Blocks are used to block out the effects of nuisance factors that may have a major effect on the response but are not of interest to us. Designs involving blocks are called block designs. The sets of similar experimental units are grouped together to form blocks, and the conditions that vary from block to block form the levels of the blocking factor. The intent of blocking is to prevent large differences in the experimental units from masking differences between treatment effects, while at the same time allowing the treatments to be examined under different experimental conditions.
Since the levels of the blocking factor do not necessarily need to be measured, the block design is very popular.
Agricultural experimenters may know that plots close together in a field are alike, while those far apart are not alike. Plots are blocks.
Industrial experimenters may know that two items produced by one machine have similar characteristics, while those produced by two different machines are somewhat different. Machines are blocks.
Medical experimenters may know that measurements taken on the same subject will be alike, while those taken on different subjects will not be alike. The subjects are blocks.

INFORMATION GIVEN —
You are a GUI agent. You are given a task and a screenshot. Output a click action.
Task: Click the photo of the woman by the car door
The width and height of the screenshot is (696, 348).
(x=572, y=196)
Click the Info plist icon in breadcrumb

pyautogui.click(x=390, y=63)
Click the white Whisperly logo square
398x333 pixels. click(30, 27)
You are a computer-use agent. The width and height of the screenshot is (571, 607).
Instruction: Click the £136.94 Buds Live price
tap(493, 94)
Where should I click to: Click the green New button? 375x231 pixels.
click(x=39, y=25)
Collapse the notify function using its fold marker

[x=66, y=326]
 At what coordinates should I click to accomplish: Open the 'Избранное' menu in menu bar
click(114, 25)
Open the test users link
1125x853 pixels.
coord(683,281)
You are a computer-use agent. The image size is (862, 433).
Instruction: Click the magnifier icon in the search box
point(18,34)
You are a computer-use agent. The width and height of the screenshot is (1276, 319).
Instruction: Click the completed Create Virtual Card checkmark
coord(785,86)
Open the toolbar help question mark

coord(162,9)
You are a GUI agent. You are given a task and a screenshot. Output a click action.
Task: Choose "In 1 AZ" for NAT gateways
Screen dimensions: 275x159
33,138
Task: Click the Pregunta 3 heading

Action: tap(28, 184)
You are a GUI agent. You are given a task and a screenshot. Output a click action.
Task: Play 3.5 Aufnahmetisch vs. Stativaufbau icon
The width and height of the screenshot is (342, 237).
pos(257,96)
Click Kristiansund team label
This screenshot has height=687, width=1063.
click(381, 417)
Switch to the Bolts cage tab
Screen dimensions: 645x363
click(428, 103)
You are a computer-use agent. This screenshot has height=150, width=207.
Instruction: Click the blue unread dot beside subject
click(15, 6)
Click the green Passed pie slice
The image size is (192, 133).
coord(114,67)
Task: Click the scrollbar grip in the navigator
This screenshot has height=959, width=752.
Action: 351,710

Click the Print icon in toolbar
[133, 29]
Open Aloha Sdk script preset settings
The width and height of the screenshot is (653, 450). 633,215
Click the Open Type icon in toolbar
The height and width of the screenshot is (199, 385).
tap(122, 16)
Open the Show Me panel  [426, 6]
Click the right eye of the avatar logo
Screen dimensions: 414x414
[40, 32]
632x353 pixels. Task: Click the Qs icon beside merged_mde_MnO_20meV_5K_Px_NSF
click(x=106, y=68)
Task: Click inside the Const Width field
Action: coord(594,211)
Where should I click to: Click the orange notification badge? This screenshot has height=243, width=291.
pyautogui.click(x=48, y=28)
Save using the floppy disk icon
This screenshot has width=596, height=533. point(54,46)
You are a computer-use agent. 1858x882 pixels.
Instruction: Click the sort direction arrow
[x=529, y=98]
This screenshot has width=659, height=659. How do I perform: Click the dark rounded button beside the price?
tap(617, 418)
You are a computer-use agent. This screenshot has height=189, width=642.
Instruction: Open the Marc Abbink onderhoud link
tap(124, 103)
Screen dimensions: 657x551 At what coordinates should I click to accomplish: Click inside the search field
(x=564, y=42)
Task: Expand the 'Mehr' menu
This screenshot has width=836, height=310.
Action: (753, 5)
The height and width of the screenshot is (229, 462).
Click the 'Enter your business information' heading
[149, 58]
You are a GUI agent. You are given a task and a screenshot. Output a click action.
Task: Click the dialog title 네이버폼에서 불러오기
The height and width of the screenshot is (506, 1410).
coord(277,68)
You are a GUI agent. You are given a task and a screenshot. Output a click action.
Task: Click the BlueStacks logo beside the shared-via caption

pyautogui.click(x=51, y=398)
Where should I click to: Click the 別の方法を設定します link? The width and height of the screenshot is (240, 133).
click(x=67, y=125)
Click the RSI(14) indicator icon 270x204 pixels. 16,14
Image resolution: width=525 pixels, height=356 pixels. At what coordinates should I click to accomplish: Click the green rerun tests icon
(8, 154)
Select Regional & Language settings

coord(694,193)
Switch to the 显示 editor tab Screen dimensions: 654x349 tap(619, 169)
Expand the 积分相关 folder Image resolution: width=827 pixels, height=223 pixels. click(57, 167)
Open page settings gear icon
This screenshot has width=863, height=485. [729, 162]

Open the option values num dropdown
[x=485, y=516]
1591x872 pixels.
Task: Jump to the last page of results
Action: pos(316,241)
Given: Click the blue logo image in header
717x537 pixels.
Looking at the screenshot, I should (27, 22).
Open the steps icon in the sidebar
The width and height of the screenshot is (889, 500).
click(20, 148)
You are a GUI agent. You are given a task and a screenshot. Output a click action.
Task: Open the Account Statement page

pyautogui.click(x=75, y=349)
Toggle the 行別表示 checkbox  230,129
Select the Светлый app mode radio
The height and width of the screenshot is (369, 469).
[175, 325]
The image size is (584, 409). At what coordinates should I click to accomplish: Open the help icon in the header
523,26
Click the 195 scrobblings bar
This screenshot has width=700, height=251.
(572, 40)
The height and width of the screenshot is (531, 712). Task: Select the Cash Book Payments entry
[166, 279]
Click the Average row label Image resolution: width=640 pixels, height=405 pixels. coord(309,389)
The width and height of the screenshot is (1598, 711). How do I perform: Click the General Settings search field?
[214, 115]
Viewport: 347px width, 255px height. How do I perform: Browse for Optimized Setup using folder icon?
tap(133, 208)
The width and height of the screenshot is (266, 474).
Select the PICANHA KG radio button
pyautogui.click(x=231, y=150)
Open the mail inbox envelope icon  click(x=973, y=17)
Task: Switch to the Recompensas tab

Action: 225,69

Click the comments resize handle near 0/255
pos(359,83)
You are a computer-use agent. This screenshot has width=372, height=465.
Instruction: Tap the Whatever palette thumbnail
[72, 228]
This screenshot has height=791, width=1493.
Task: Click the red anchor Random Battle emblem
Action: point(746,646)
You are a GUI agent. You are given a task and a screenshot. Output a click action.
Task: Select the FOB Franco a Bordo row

WORK REQUEST 1 — Retype word for word the part of the passage on block designs that begins with the words containing "Since the levels" and ends with "subjects are blocks.".
WORK REQUEST 2 — Continue the passage on block designs from the point where it stops.

EXERCISE RESPONSE 1 —
Since the levels of the blocking factor do not necessarily need to be measured, the block design is very popular.
Agricultural experimenters may know that plots close together in a field are alike, while those far apart are not alike. Plots are blocks.
Industrial experimenters may know that two items produced by one machine have similar characteristics, while those produced by two different machines are somewhat different. Machines are blocks.
Medical experimenters may know that measurements taken on the same subject will be alike, while those taken on different subjects will not be alike. The subjects are blocks.

EXERCISE RESPONSE 2 —
For the analysis of a block design, it is quite similar to factorial designs without blocks except we usually do not investigate the block effects and interaction effects of the block factor with treatment factors.
The block size refers to the number of experiment units in a block. Commonly block sizes are equal, denoted by \(b\).Sometimes the block sizes are naturally defined, and sometimes they need to be specifically selected by the experimenter. It is not uncommon in industry for an experiment to be automatically divided into blocks according to time of day as a precaution against changing experimental conditions.
A complete block design
have different definitions in literature. In a
broader sense, it refers to block design where all treatments are used
in each block. In a narrower sense, it refers to a block design where
the block size is the multiples of the number of treatments, and each
treatment is allocated the same number of experiment units. Whatever way
it is defined, all treatments means can be compared without confunding
with block effects.
If the block size equals the number of treatment and each treatment is
assigned to one unit completely at random, the designed is a
randomized complete block design
, or simply a
randomized block design
.
If the block size is pre-determined, we can calculate the number of blocks b that are required to achieve a confidence interval of given length, or a hypothesis test of desired power, in much the same way as we calculated sample sizes in factorial designs. If the number of blocks b is fixed, but the block sizes can be large, then the same techniques can be used to calculate the block size for a general complete block design.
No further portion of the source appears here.